### Your task
Starting from the line that holds "Viewport: 1568px width, 775px height.", output exactly each line through the end of the listing. Do not copy pictures.

### Information provided
• • • • •
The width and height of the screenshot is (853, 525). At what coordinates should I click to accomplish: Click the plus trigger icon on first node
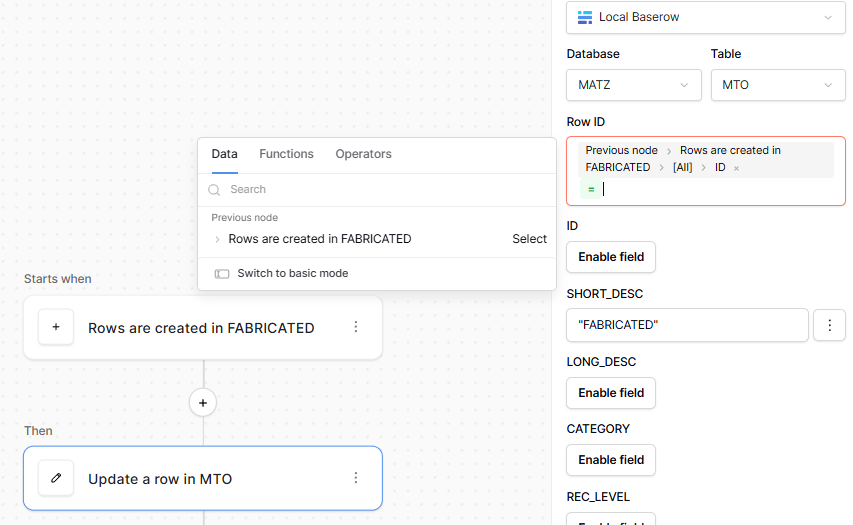pos(56,327)
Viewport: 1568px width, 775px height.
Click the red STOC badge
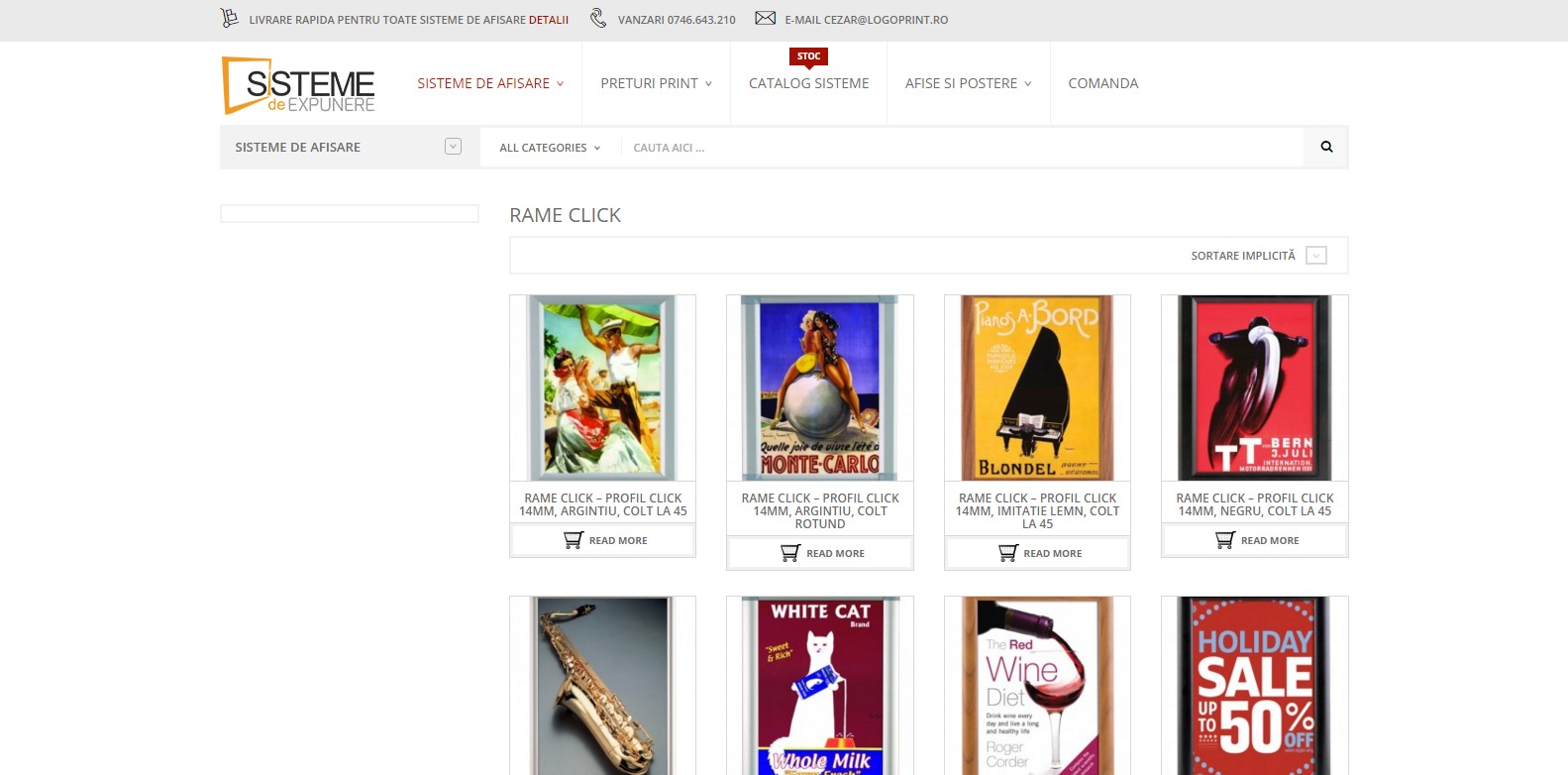click(x=808, y=56)
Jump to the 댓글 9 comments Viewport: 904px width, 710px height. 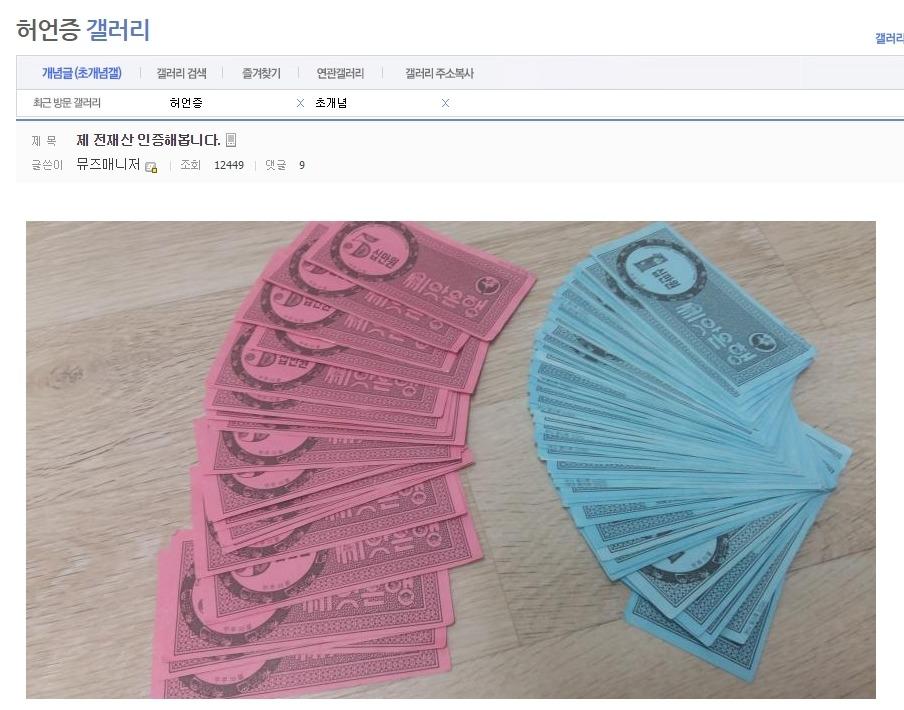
• • • • •
### Problem solution
Viewport: 1568px width, 775px height.
Click the red STOC badge
click(x=808, y=56)
Jump to the 댓글 9 comments Viewport: 904px width, 710px height. 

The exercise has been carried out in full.